> **READING TEXT**

+++++

Fine-tuning with ORPO and Unsloth
ORPO was introduced in the paper "ORPO: Monolithic Preference Optimization without Reference Model". The key innovation is that it eliminates the need for a separate preference alignment phase by incorporating a minor penalty for disfavored generations during the training process.
Traditional approaches like DPO require two steps:
- Supervised fine-tuning on the base model
- Preference optimization using paired data
This two-step process has a significant drawback: during SFT, the model increases the probability of generating both preferred and undesired responses. This happens because SFT treats all training examples as equally valid, without distinguishing between better and worse responses. As a result, a separate direct preference alignment step is needed to widen the gap between preferred and rejected outputs. With ORPO, we can do it all in one step, which is great and more efficient.
ORPO requires a preference dataset with three key components:
- A prompt/instruction
- A chosen (preferred) response
- A rejected (non-preferred) response
A preference dataset will look like this:
{
"prompt": "What is the meaning of life?",
"chosen": "The meaning of life is to grow, learn, and find purpose through our experiences and connections with others.",
"rejected": "42 lol"

+++++

> **EXTRACTED MATERIAL**
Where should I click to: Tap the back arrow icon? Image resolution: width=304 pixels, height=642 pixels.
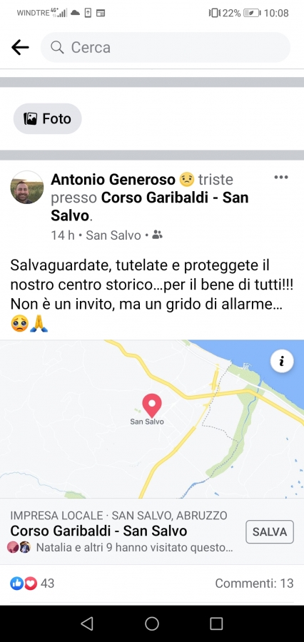tap(20, 48)
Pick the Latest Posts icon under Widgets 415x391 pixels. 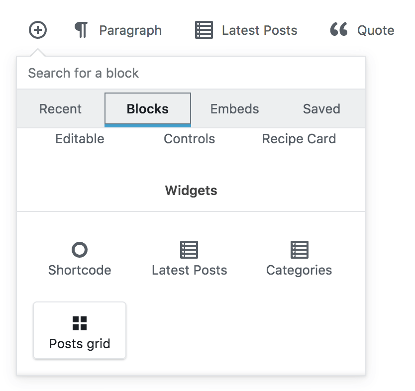point(189,250)
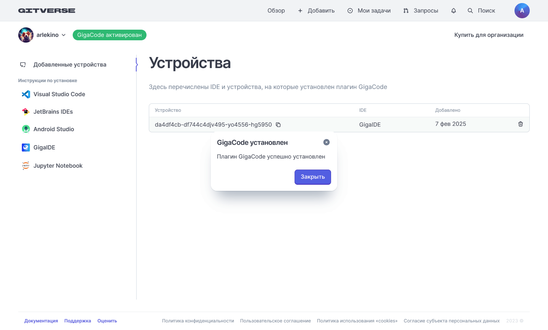Open the Документация footer link

[41, 321]
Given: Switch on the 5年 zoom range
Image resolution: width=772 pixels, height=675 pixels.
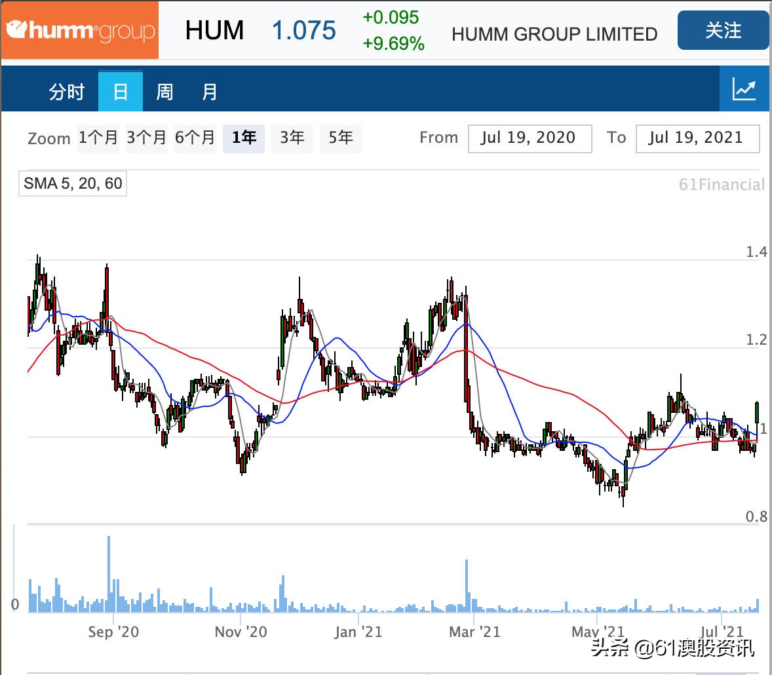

+++++

> **TASK PROMPT**
In the ORPO fine-tuning text above, copy everything from "Fine-tuning with ORPO" down to "the training process.", swapping "paper" for "article".

> **EXERCISE OUTPUT**
Fine-tuning with ORPO and Unsloth
ORPO was introduced in the article "ORPO: Monolithic Preference Optimization without Reference Model". The key innovation is that it eliminates the need for a separate preference alignment phase by incorporating a minor penalty for disfavored generations during the training process.